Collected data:
*-*-*
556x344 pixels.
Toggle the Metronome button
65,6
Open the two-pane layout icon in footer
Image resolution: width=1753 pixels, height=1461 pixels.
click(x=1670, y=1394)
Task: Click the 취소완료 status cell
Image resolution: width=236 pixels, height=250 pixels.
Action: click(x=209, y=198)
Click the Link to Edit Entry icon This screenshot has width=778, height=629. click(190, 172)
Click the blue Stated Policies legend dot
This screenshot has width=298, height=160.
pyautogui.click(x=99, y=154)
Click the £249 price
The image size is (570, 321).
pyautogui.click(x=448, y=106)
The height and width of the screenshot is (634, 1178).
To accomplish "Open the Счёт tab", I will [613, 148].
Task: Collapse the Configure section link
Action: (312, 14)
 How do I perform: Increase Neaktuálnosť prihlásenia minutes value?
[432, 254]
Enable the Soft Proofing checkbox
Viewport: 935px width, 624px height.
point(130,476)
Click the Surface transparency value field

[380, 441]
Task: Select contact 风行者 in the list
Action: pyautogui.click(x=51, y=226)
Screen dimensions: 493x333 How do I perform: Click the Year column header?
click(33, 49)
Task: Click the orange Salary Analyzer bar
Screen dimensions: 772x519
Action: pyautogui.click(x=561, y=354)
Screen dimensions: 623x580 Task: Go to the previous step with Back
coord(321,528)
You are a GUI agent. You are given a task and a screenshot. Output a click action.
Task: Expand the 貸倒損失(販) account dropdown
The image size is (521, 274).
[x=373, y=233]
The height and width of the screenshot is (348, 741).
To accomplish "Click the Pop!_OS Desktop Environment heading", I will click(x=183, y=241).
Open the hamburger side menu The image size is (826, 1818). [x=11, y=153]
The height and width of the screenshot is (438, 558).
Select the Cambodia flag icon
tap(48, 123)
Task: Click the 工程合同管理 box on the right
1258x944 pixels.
*-*-*
[PROBLEM STATEMENT] Set all of the entries down again, exactly as they were given.

[TASK ANSWER]
556x344 pixels.
Toggle the Metronome button
65,6
Open the two-pane layout icon in footer
Image resolution: width=1753 pixels, height=1461 pixels.
click(x=1670, y=1394)
Task: Click the 취소완료 status cell
Image resolution: width=236 pixels, height=250 pixels.
Action: click(x=209, y=198)
Click the Link to Edit Entry icon This screenshot has width=778, height=629. click(190, 172)
Click the blue Stated Policies legend dot
This screenshot has width=298, height=160.
pyautogui.click(x=99, y=154)
Click the £249 price
The image size is (570, 321).
pyautogui.click(x=448, y=106)
The height and width of the screenshot is (634, 1178).
To accomplish "Open the Счёт tab", I will [613, 148].
Task: Collapse the Configure section link
Action: (312, 14)
 How do I perform: Increase Neaktuálnosť prihlásenia minutes value?
[432, 254]
Enable the Soft Proofing checkbox
Viewport: 935px width, 624px height.
point(130,476)
Click the Surface transparency value field

[380, 441]
Task: Select contact 风行者 in the list
Action: pyautogui.click(x=51, y=226)
Screen dimensions: 493x333 How do I perform: Click the Year column header?
click(33, 49)
Task: Click the orange Salary Analyzer bar
Screen dimensions: 772x519
Action: pyautogui.click(x=561, y=354)
Screen dimensions: 623x580 Task: Go to the previous step with Back
coord(321,528)
You are a GUI agent. You are given a task and a screenshot. Output a click action.
Task: Expand the 貸倒損失(販) account dropdown
The image size is (521, 274).
[x=373, y=233]
The height and width of the screenshot is (348, 741).
To accomplish "Click the Pop!_OS Desktop Environment heading", I will click(x=183, y=241).
Open the hamburger side menu The image size is (826, 1818). [x=11, y=153]
The height and width of the screenshot is (438, 558).
Select the Cambodia flag icon
tap(48, 123)
Task: Click the 工程合同管理 box on the right
1258x944 pixels.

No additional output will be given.